O Departamento do Tesouro dos Estados Unidos considera uma manobra de peso para intervir no mercado de dívida soberana: usar seu caixa para financiar um programa de recompra de títulos. A informação, que partiu de uma reportagem da rede CNBC com base em fontes sênior do Tesouro, indica que o governo pode recorrer à sua Conta Geral (TGA, na sigla em inglês), que hoje acumula cerca de US$ 935 bilhões, para executar as operações.

A medida visa combater a alta persistente nos rendimentos (yields) dos títulos de longo prazo, que encarecem o custo de capital para toda a economia. A expectativa do mercado era que o Tesouro financiasse as recompras emitindo mais dívida de curto prazo. A possibilidade de usar o caixa existente, no entanto, representa uma ferramenta mais potente e direta para injetar liquidez e influenciar as taxas, sem pressionar o custo da dívida curta.

Uma mudança de tática

Recentemente, o Tesouro já havia sinalizado uma postura mais agressiva, ao anunciar que dobraria o volume de suas operações de recompra, de um teto de US$ 2 bilhões para um piso de US$ 4 bilhões por operação. Contudo, a origem dos recursos permanecia uma incógnita. Financiar a compra de títulos longos com a emissão de títulos curtos é uma manobra clássica, mas que pode gerar distorções em outros pontos da curva de juros, complicando o cenário para o Federal Reserve.

Ao optar por usar o saldo em caixa, o Tesouro evita essa complexidade. A ação funciona como uma injeção de liquidez pura no sistema, retirando títulos de longo prazo de circulação e substituindo-os por dinheiro, sem aumentar a oferta de outra classe de ativo. A reação do mercado foi imediata: após a notícia, os rendimentos dos títulos de 10 anos recuaram para 4,71%, enquanto os de 30 anos caíram para 5,24%, sinalizando que os investidores entenderam o recado.
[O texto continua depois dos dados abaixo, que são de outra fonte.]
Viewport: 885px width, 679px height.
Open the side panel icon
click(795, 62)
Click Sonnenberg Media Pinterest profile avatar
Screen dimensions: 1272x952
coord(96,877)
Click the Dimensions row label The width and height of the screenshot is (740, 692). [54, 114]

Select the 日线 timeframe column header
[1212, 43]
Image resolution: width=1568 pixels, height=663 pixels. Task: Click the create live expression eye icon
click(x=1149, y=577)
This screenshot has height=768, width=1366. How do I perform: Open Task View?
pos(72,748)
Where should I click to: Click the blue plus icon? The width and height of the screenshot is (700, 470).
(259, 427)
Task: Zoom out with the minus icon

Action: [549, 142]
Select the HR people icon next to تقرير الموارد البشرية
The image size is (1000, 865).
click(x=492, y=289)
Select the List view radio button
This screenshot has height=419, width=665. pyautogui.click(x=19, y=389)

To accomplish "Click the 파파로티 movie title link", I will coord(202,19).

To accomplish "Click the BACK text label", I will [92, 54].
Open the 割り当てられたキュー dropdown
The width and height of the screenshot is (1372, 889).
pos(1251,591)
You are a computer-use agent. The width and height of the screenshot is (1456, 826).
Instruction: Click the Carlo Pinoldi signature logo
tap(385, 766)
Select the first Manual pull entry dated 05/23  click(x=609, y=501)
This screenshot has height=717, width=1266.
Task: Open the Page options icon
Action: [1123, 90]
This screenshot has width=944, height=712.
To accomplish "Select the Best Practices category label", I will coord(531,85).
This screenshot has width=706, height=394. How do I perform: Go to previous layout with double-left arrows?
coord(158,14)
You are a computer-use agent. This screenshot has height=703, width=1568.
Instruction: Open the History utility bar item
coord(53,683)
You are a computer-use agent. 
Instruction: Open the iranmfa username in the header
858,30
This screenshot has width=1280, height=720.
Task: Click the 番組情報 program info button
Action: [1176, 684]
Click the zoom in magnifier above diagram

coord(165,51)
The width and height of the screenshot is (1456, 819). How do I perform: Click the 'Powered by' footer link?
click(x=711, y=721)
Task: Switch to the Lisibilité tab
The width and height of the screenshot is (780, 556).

O movimento é menos sobre política fiscal e mais sobre a "hidráulica" do mercado financeiro. Com um estoque de dívida recorde, garantir a liquidez e o bom funcionamento do mercado de Treasuries é uma prioridade estratégica. A disposição de usar o TGA mostra que o Tesouro não hesitará em usar ferramentas não convencionais para manter a estabilidade. A questão que fica é se esta é uma intervenção pontual para acalmar os mercados ou o início de uma gestão mais ativa da curva de juros por parte do governo americano.